Las remesas se habían convertido en salvaguarda de la hacienda de muchos caseríos de Gordejuela y Oquendo. Aquellos pesos fuertes que se enviaban desde la Nueva España recorrían un largo camino hasta alcanzar las manos necesitadas de sus parientes en la península. Siempre eran necesarios, bien empleados y mejor recibidos. Servían para una dote, la carrera militar de un hijo y, en los últimos tiempos sobre todo, para mantener en pie la maltrecha economía de los propietarios. Todos cumplían con devoción aquella parte del trato, no estaban solos, habían dejado casa y familia al otro lado, y por muchos años que hubieran pasado siempre había a quién enviar los pesos que aliviaran el peso del caserío. En el caso de Domingo Narciso, aquella obligación se convirtió en doble cuando rehusó a los beneficios de una herencia que no deseaba. Desde que puso el pie en aquel carro que le alejaba de Zubiete y de Manuela envuelta en niebla y llanto, supo que ya no regresaría. Mandaba remesas siempre que sentía que las podían necesitar, y más cuando eran ellos quienes las pedían. Entonces, como ahora, duplicaba el gasto para no correr el riesgo de una pérdida que dependía de él tanto o más que del resto de los miembros de su familia.

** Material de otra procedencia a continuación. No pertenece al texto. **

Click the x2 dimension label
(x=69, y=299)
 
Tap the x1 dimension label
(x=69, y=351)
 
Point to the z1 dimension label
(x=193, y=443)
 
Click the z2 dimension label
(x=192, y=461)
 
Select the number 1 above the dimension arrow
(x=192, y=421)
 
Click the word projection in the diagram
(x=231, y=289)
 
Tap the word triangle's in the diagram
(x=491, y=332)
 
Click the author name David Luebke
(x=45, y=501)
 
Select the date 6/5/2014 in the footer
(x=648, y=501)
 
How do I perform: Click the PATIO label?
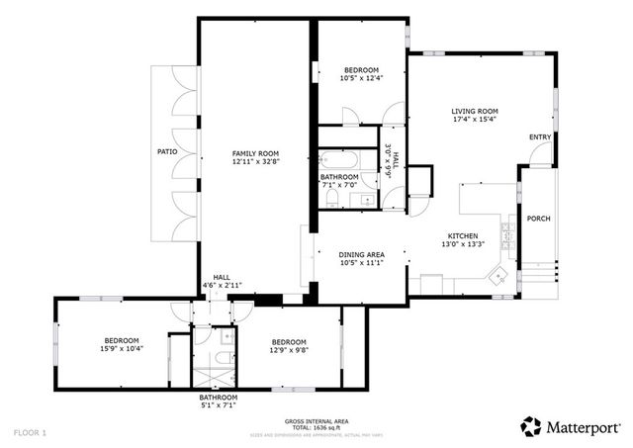[x=167, y=152]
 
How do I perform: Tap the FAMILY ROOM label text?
[x=255, y=153]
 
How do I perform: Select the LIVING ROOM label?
[x=474, y=111]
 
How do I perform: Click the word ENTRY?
[x=540, y=136]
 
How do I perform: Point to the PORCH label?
[x=538, y=219]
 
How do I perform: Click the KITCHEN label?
[x=460, y=236]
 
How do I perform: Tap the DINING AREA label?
[x=361, y=254]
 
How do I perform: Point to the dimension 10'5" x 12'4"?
[x=361, y=77]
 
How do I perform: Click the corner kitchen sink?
[x=501, y=275]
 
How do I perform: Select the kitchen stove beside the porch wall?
[x=507, y=237]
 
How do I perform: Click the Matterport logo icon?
[x=531, y=426]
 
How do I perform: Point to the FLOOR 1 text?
[x=30, y=432]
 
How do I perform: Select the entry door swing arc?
[x=541, y=153]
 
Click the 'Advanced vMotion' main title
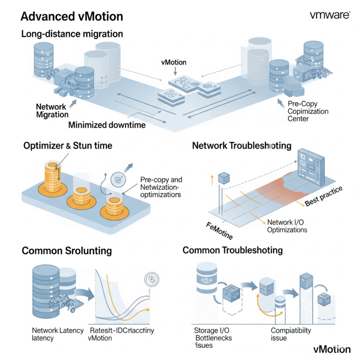[x=72, y=17]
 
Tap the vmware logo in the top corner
[x=330, y=15]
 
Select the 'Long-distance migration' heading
[x=72, y=34]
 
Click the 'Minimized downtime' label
[x=107, y=125]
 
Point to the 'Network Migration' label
[x=52, y=111]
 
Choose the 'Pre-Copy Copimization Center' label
[x=308, y=112]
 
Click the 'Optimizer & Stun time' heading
[x=68, y=146]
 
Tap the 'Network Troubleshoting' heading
[x=241, y=146]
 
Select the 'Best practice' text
[x=324, y=196]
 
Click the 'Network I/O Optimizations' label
[x=287, y=225]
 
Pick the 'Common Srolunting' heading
[x=67, y=251]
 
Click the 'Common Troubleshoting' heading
[x=232, y=250]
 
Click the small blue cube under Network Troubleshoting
[x=224, y=178]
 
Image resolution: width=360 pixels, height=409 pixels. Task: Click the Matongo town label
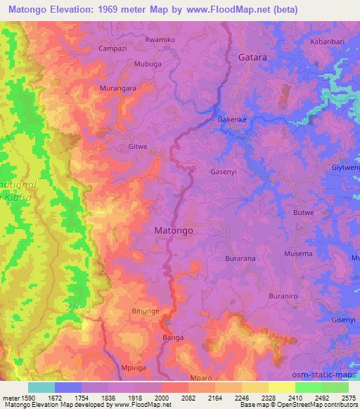pyautogui.click(x=173, y=229)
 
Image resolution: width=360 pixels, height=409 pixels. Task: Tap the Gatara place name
pyautogui.click(x=252, y=56)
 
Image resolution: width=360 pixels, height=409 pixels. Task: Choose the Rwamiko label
pyautogui.click(x=160, y=40)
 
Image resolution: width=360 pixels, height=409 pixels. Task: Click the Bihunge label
pyautogui.click(x=146, y=310)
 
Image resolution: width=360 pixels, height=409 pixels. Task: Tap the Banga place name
pyautogui.click(x=173, y=337)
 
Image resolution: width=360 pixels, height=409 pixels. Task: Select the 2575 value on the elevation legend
pyautogui.click(x=346, y=397)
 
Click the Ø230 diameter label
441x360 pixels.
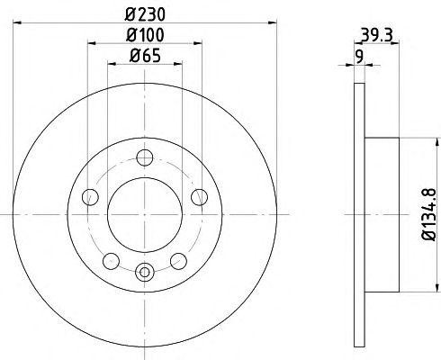coord(145,15)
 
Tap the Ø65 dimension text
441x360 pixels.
coord(145,58)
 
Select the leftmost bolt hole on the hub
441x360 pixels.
coord(88,198)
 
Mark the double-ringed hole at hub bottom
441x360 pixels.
coord(145,269)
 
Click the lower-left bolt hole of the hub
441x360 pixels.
coord(111,260)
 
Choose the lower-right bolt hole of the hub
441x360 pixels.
coord(179,260)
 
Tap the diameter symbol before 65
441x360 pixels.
coord(133,58)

En cuanto al nuevo pleito que me anuncias has comenzado contra nuestro primo, y para el que solicitas mi ayuda y consejo, no tengo razones que me hagan dudar de que lo que haces es lo que ha de ser. Desde aquí poco puedo comprender de las circunstancias que envolvieron en su día la palabra de matrimonio que os disteis, pero si ésta se te dio debe ser cumplida, y si no es así compensada por la falta que conlleva. Para que logres tu cometido y limpies tu nombre y honra añado otros cincuenta pesos fuertes que han de ayudarte con los gastos de este nuevo proceso criminal que has iniciado.

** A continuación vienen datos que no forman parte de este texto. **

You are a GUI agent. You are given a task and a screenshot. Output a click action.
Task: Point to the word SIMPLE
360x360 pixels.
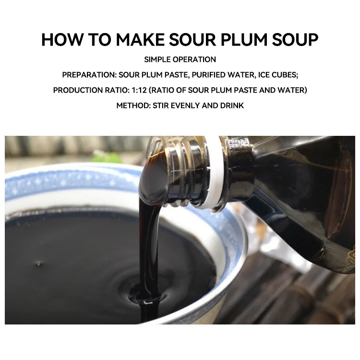[x=159, y=60]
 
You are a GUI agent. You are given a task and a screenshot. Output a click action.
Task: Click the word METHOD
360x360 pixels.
[x=132, y=105]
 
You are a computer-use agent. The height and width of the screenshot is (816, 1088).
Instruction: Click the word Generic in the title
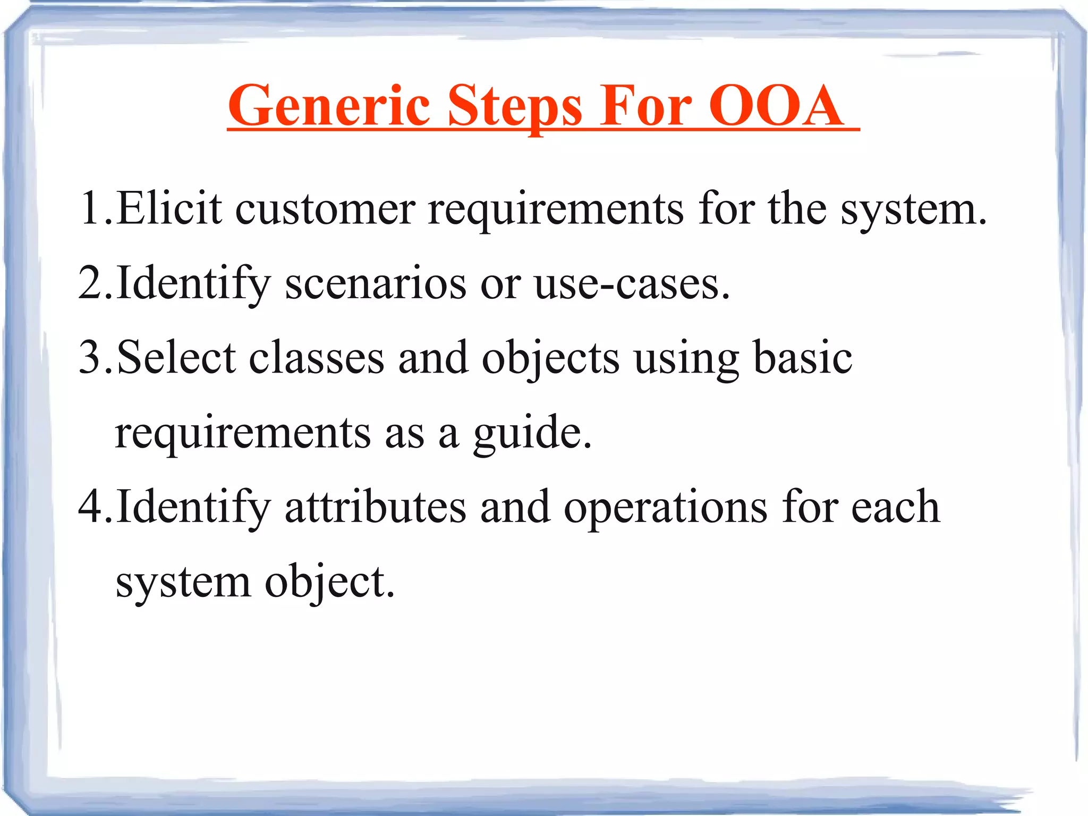click(328, 106)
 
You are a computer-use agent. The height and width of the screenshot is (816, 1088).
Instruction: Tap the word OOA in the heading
click(776, 106)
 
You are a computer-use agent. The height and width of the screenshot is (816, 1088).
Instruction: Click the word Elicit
click(169, 208)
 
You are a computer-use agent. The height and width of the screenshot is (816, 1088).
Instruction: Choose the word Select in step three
click(176, 357)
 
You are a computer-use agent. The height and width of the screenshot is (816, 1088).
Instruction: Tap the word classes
click(317, 357)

Dejó la carta sobre la mesa para atender a los niños que entraban corriendo en la sala de asistencia donde se encontraba. Miró a Ignacio, siempre pendiente de los movimientos de su hermano Domingo José, al que imitaba blandiendo una espada de madera con la que jugaba día y noche, sin separarse de ella. Simulaban una pelea entre españoles y reían por la ágil torpeza del pequeño, que no llegaba a tocar a su contrincante y sin embargo no cejaba en el empeño. Domingo Narciso se estremeció al reconocer incierto el futuro que esperaba por ellos.

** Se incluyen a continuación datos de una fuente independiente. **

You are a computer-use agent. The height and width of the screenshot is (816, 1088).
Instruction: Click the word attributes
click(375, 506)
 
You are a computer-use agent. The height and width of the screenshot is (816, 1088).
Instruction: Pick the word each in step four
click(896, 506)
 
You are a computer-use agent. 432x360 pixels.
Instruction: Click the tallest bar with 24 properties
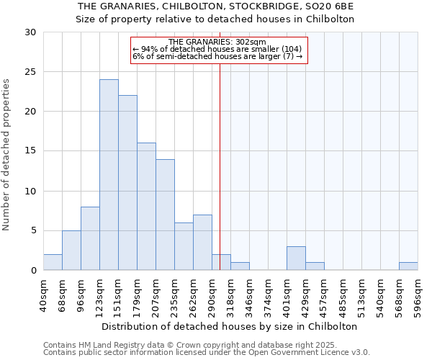click(x=109, y=175)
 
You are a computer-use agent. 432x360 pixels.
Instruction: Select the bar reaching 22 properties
click(x=127, y=183)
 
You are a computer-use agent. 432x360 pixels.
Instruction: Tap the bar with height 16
click(x=146, y=207)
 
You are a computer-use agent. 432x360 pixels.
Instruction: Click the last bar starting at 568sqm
click(x=408, y=266)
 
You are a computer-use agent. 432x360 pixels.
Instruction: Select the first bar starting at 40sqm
click(x=53, y=263)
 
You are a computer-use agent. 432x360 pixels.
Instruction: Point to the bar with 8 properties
click(x=90, y=238)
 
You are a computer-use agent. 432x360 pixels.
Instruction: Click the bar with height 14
click(x=165, y=215)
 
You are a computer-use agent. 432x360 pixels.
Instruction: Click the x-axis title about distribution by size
click(x=230, y=326)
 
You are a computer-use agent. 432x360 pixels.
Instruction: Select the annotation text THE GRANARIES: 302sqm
click(x=220, y=42)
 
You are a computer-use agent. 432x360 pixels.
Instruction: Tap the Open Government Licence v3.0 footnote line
click(x=207, y=353)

Como siempre, te llevo en mi corazón y recuerdo cada día.
Tu amado hermano, Domingo Narciso de Allende y Ayerdi.
Selló el documento y lo guardó antes de seguir los pasos cortos y acelerados de Ignacio, que lo animaba a bajar a ver el nuevo caballo que acababan de traer. El sol lucía una jornada más en la Nueva España llenando de calidez la tierra americana.